▶ Requisitos del problema
En el texto sobre los pitos a Iker Casillas, ¿qué apelativo le daba el público a Di Stéfano en el estadio del Arcángel?

▶ Texto de la página
-*-*-
Antonio Machado, por boca de Juan de Mairena, afirma que el español suele ser alguien inclinado hacia la piedad, que no tiene buena opinión de las prácticas crueles, a pesar de la afición a los toros, pero que lo peor de todo es su falta de respeto por el éxito ajeno, y pone el siguiente ejemplo: "Si veis que un torero ejecuta en el ruedo una faena impecable y que la plaza entera bate palmas estrepitosamente, aguardad un poco. Cuando el silencio se haya restablecido, veréis, indefectiblemente, un hombre que se levanta, se lleva los dedos a la boca y silba con toda la fuerza de sus pulmones. No creáis que ese hombre silba al torero --probablemente él le aplaudió también--: silba al aplauso".

Por analogía, todos cuantos ahora pitan a Iker Casillas en el Bernabéu en realidad lo hacen en contra de los aplausos que ese portero ha recibido a lo largo de su vida profesional. Hace unos días vi un álbum de cromos de la Liga española de los años 60, los porteros del Madrid eran Araquistáin y Betancourt, y recordé que siempre había pensado que en la historia del equipo madridista, donde ha habido grandes jugadores en todas las posiciones, faltaba un gran portero (si exceptuamos, por supuesto, los tiempos míticos de Zamora). Esa carencia se resolvió con la llegada de Casillas, sin duda el mejor portero de la historia del Madrid, y uno de los grandes del fútbol mundial, merecedor probablemente de algún reconocimiento internacional, siempre tan difícil de conseguir para los guardametas. Cuando escucho pitar a Casillas, primero me parece injusto, y luego me vienen a la mente algunas imágenes de mi infancia, en concreto las de la única vez en mi vida en que vi jugar a Di Stéfano. Un partido en el viejo estadio del Arcángel, de Primera División, no venía con la camiseta del Madrid, sino con la del Español, y marcó un gol, como se recordó en este diario en una crónica con motivo de su fallecimiento. Yo estaba allí, pero para mi sorpresa el público insultaba al gran jugador, al mito, al cual, entre otras barbaridades, le daban el apelativo de "vieja". A mi mente infantil de diez años le impresionó aquello, porque entendía que, con independencia de la querencia a unos u otros colores, Di Stéfano merecía un respeto máximo por su trayectoria y por su aportación a la historia del fútbol.
-*-*-
▶ Información extraída
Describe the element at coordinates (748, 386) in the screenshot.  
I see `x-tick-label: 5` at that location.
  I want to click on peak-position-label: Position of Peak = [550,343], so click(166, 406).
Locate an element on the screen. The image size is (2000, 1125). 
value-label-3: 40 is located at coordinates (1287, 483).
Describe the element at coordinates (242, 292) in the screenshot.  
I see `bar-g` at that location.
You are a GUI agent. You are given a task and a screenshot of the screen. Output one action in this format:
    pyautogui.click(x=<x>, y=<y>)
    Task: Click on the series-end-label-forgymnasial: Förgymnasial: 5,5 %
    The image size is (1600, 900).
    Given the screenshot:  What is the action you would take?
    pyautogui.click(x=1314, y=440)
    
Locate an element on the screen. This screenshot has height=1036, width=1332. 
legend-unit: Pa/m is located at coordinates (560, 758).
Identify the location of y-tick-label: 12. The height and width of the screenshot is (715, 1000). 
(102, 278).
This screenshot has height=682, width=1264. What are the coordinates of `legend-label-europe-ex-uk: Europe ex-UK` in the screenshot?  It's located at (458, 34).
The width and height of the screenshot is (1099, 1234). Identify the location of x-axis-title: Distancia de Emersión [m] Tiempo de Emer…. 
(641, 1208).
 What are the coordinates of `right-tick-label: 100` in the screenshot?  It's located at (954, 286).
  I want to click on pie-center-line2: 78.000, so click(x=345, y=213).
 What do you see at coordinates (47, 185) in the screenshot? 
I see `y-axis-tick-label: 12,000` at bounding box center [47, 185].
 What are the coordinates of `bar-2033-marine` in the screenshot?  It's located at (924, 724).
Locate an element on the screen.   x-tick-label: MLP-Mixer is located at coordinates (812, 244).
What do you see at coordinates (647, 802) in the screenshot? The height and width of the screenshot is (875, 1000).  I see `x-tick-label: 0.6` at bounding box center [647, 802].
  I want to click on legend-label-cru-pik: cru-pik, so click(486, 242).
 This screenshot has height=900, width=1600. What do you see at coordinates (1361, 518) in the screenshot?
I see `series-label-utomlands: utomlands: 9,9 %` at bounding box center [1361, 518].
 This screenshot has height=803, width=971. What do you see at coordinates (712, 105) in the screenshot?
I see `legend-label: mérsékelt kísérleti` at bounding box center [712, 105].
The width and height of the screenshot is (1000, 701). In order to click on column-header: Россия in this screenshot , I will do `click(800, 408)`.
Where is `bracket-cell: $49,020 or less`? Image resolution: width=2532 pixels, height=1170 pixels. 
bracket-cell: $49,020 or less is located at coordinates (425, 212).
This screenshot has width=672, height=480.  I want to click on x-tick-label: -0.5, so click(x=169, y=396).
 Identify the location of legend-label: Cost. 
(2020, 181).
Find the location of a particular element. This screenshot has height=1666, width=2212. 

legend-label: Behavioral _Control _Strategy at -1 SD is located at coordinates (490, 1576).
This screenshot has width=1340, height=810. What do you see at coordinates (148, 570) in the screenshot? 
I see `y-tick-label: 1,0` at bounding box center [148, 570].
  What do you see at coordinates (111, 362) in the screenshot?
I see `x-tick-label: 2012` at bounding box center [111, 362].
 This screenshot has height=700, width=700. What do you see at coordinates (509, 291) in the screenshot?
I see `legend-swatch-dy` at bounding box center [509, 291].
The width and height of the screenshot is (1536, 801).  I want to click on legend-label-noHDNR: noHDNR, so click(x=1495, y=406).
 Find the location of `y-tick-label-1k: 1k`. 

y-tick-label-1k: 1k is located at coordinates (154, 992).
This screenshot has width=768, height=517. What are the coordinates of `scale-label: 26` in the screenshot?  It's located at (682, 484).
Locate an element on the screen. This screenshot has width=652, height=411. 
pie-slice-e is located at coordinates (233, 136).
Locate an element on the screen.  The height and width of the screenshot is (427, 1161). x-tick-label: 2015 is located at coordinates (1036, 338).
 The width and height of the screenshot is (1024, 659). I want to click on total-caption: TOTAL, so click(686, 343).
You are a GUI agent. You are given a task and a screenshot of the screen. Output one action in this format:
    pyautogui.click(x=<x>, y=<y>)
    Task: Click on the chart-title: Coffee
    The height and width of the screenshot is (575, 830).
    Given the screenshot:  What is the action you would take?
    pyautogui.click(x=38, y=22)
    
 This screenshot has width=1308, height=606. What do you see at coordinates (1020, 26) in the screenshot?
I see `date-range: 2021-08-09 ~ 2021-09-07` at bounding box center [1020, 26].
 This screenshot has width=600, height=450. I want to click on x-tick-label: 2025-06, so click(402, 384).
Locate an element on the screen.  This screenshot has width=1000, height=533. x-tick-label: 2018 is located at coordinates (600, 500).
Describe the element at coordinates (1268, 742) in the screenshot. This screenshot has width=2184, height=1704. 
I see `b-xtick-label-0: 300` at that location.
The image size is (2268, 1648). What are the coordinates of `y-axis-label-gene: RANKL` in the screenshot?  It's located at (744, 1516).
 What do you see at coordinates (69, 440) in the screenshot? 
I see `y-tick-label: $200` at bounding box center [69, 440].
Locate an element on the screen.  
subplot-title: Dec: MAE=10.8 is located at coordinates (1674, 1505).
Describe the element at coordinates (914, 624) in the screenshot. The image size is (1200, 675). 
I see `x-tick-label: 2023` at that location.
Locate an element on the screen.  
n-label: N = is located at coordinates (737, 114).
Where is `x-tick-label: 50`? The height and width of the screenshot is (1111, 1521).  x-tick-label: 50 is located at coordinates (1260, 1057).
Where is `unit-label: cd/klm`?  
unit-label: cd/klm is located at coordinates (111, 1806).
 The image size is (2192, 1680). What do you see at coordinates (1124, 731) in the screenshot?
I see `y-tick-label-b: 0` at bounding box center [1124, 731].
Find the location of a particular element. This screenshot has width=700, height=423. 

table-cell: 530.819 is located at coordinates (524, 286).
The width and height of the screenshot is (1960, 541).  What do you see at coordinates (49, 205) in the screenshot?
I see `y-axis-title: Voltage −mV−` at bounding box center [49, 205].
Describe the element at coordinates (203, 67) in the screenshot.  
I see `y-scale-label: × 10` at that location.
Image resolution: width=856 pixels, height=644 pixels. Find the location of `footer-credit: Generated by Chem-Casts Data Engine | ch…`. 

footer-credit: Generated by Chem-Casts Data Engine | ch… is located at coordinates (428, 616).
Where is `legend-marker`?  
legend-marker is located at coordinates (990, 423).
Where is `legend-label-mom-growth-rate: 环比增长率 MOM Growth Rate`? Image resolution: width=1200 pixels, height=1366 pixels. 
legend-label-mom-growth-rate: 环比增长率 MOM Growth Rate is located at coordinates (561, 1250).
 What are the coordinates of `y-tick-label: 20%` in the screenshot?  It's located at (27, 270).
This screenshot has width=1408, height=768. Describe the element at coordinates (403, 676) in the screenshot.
-*-*-
▶ Respuesta
El de "vieja".